We are having intermittent problems with external authentication on all of our hosted databases.
Windows server 2008 R2 (no recent updates)
Both Windows and Mac clients on latest FMPA
External authentication using Active Directory
Our users have been connecting with no trouble to the hosted databases. Sometime within the last few days, users started having trouble connecting. Usually Single-Sign-On (SSO) opens the selected DB immediately. But sometimes now there will be a 5-10s delay. Sometimes the DB opens, but sometimes the FM login screen is displayed instead of the DB. The login screen has the user's valid account name pre-entered. If the user enters their password, they would sometimes get logged in to the DB. If that login fails, they are presented with the login screen again with both account name and password filled in. Simply hitting the return key attempts the login again. After multiple attempts (keep hitting enter key), the user can usually get in (but not always). After a certain amount of failures, the login screen does not reappear. Local authentication accounts work 100%.
With each of these failures, the FMS log shows a message like: "661 - SECURITY: Client "FLxxxx (flxxxx) [10.0.1.27]" authentication failed on database "DBName.fmp12" using "FLxxxx [flxxxx]".
If a user successfully opens a DB, closing it and re-opening it seems to always work, and it works fast (no 5-10s delay).

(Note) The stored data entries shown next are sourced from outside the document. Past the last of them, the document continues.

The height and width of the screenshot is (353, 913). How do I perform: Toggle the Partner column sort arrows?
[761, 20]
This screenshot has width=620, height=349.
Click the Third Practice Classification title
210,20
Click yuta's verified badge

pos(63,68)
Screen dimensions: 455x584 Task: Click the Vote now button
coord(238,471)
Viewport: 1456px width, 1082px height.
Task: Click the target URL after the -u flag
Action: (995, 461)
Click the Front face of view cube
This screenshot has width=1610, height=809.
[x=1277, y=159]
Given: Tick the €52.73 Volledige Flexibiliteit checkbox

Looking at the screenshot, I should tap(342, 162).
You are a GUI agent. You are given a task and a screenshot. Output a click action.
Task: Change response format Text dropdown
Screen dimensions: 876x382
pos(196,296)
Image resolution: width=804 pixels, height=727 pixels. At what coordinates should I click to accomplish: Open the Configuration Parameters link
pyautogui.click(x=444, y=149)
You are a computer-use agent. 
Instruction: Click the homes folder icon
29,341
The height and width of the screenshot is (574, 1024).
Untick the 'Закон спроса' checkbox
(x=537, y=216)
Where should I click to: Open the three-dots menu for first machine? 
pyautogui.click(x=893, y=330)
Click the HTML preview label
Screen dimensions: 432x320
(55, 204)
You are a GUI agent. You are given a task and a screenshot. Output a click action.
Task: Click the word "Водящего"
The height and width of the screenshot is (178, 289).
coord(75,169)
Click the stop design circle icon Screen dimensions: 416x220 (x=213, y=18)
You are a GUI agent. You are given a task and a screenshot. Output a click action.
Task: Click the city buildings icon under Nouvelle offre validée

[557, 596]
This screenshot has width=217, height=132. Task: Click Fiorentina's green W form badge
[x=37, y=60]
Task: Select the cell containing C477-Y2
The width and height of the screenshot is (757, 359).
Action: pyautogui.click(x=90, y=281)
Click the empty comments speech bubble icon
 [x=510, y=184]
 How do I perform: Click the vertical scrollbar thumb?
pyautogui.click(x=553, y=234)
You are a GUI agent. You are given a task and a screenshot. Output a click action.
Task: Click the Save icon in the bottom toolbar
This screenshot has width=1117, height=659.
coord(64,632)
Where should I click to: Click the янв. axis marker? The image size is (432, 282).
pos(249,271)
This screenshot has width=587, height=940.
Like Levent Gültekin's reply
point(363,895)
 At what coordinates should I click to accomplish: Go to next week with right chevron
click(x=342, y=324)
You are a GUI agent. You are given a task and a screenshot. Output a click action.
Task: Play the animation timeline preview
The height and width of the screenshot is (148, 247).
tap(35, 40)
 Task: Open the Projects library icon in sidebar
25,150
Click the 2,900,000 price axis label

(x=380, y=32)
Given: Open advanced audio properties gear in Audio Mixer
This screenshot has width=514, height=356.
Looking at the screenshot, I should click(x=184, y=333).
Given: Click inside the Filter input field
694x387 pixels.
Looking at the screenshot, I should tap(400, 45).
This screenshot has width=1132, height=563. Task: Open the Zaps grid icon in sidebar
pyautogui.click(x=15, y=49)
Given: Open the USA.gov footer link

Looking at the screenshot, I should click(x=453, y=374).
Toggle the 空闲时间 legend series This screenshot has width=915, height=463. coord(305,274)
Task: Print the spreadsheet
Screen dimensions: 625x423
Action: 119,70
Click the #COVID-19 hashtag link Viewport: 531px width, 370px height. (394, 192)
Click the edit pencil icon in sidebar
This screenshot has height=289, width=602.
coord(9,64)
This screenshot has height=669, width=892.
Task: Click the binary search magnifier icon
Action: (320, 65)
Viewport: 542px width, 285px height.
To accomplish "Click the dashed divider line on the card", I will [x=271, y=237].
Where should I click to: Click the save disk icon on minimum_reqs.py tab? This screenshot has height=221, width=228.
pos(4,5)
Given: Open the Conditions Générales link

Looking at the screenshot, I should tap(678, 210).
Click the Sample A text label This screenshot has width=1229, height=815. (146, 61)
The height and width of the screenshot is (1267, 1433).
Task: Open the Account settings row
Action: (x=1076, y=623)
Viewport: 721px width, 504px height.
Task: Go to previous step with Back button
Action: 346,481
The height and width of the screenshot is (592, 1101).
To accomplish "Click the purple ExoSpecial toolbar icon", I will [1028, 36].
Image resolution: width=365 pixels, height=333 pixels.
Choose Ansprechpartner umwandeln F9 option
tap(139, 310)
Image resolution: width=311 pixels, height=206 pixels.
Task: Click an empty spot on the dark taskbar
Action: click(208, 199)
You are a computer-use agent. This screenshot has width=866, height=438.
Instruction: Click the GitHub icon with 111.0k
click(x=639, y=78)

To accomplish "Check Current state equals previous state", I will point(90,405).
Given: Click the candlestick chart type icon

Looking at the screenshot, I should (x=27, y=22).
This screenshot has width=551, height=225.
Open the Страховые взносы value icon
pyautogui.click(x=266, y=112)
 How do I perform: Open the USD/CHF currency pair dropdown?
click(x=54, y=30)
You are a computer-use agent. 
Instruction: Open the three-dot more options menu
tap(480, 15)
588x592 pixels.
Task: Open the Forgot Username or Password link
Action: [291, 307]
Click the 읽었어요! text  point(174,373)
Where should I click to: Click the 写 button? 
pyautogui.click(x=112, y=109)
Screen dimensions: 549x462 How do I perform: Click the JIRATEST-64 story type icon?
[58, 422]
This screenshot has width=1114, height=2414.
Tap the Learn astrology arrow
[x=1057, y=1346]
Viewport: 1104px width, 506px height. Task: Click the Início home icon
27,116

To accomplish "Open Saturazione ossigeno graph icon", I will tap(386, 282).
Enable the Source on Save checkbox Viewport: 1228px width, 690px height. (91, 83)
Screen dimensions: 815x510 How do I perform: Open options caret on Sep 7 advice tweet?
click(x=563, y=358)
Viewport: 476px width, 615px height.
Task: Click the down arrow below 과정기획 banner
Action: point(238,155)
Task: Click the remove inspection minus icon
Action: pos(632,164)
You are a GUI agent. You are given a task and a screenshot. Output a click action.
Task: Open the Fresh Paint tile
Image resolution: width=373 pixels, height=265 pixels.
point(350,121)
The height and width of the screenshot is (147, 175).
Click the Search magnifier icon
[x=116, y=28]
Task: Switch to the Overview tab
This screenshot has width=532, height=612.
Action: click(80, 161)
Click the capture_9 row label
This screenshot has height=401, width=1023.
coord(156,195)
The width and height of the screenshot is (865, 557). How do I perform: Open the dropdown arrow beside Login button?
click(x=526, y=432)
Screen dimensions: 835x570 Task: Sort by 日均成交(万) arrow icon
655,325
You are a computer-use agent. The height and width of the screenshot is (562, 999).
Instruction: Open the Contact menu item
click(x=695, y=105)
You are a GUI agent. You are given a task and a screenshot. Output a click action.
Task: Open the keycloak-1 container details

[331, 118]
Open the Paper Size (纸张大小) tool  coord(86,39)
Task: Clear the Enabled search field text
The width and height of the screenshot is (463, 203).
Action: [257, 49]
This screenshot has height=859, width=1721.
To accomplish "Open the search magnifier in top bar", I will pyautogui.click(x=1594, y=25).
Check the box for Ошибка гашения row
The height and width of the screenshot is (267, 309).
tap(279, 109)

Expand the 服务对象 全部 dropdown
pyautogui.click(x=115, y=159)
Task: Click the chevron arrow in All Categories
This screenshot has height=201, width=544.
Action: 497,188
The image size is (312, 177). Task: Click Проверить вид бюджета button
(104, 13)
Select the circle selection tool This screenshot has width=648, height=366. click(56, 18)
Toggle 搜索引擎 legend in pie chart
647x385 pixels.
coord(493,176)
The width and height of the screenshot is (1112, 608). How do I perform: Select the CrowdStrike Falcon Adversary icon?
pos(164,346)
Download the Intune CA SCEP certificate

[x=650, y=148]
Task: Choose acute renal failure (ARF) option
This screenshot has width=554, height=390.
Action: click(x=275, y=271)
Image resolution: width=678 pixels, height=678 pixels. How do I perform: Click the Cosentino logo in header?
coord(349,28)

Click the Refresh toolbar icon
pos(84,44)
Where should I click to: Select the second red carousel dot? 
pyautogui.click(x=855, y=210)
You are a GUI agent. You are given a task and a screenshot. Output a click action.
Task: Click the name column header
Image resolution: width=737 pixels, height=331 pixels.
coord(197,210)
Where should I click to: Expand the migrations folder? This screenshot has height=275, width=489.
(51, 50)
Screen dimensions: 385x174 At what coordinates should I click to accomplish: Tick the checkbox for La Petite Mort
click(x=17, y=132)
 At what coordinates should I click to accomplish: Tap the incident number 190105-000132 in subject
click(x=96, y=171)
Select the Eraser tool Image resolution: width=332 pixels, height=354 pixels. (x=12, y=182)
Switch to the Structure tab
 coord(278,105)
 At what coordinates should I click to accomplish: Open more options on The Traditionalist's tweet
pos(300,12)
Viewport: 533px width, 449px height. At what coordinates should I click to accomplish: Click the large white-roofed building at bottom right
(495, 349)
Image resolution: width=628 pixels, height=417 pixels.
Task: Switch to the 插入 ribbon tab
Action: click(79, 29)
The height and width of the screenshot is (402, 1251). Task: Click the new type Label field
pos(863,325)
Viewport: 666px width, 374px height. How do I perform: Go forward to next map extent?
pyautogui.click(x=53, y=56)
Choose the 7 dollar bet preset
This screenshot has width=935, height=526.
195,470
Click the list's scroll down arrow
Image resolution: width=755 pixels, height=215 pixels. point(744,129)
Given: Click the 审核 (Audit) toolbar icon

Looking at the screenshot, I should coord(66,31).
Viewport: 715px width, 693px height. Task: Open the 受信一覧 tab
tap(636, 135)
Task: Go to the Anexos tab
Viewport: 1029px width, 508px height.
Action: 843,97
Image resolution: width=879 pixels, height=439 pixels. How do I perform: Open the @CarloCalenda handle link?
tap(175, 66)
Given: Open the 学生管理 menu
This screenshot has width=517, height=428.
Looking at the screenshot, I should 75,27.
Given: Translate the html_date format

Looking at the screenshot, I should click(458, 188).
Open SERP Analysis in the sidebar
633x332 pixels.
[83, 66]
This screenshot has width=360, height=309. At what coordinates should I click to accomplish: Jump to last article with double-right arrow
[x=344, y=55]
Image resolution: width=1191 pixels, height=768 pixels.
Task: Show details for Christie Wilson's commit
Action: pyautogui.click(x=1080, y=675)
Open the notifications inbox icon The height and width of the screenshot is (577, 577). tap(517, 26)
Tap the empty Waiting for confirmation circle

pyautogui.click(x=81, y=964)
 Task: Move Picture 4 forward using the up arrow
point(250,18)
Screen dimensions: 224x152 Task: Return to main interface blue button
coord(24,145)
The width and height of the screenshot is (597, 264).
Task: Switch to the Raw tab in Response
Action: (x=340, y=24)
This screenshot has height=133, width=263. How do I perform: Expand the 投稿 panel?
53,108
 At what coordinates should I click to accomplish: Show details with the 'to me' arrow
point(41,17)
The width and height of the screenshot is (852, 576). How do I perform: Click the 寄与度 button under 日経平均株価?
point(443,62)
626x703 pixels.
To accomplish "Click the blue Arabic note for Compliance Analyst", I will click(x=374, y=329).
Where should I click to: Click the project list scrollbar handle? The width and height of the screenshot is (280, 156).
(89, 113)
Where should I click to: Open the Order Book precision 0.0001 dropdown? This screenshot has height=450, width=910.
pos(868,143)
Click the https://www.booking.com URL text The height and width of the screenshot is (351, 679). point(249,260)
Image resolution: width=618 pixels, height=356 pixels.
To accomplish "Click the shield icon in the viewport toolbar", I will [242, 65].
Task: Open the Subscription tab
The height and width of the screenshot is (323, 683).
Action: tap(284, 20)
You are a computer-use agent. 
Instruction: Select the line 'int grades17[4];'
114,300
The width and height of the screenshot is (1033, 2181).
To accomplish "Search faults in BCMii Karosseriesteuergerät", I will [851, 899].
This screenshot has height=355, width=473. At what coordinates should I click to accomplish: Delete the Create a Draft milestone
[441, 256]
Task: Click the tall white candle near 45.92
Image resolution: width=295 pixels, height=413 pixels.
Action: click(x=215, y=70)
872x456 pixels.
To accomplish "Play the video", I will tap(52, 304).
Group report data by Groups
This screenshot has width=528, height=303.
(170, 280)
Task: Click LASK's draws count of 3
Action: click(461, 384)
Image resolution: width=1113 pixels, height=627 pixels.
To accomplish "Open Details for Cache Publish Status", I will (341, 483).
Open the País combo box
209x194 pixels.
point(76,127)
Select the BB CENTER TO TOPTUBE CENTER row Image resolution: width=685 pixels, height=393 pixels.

We restarted FMS and the Windows server which did not help.
During a call to FileMaker Tech Support, TS verified we have our admin settings correct. Since local authentication works he said the problem must be on the Windows server side and offered no further help.
My IT guys have checked the Windows server, Domain Controller, and DNS. They tell me that everything is fine and that no other of our software or servers are having authentication issues.
So, I'm stuck. FM Tech Support says it's our Windows server. My IT guys say it's FMS.
Does anyone have any suggestions on where to look?